Despite what most of us know about external risks to aircraft, there appear to be other risks to civil aviation we should know and be concerned about. Most airplane passengers only reluctantly comply with often repeated request to turn off cell phones which may create electromagnetic interference with aircraft avionics. A few years ago we awoke to the reality of bird strikes as a very real safety risk to the commercial flights. There are other sinister threats or terrorist plots from shoe to underwear bombers to parcel bombs. For a brief while after 9/11 much attention was also paid to the laser guided shoulder-fired SAMs that could be used to bring down low-flying commercial aircrafts. Because SAMs could be acquired cheap on a bourgeoning global black market for these weapons; they were the subject of intense international arms control (mass destruction of stockpiles) and non-proliferation agreements.
A NYT article recently shed light on another risk to civil aviation, equally sinister for its intended consequences, but alarming due to its widespread, mostly benign use in everyday life. Some deranged individuals have taken to directing laser pointers to commercial aircraft’s darken cockpits, which can disorient or temporarily blind a pilot during critical landing and takeoff phases.
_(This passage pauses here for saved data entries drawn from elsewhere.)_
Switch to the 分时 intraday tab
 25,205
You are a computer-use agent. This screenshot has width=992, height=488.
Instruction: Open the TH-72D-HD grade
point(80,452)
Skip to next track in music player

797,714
These devices have also been aimed at helicopters (especially police air patrol units), which can compromise the safety of people on board as well as on the ground if the pilot lost control of the aircraft. In the US the authorities (FAA and FDA) are well aware of the problem and as the article points out, measures are already in place to regulate distribution and sale of powerful laser pointer devices, especially Class 4 lasers. But what if anything would be done elsewhere around the world to keep an individual with ill intent from directing their laser pointers at low-flying aircrafts from densely populated areas where detection can’t be assured. Perhaps Class 4 lasers and other such devices should be included in the list of Directed Energy (non-lethal) Weapons, which are subject to international enforcement under the CCWC as adopted in 1995 in Vienna.
Laser pointers and other similar devices are ubiquitous, but as laser technology becomes cheaper, more powerful devices would be available on the world’s mostly unregulated legit and illegitimate markets. I estimate more abuses of this technology would proliferate to the detriment of public safety. For that reason I’ll be keeping close attention on developments.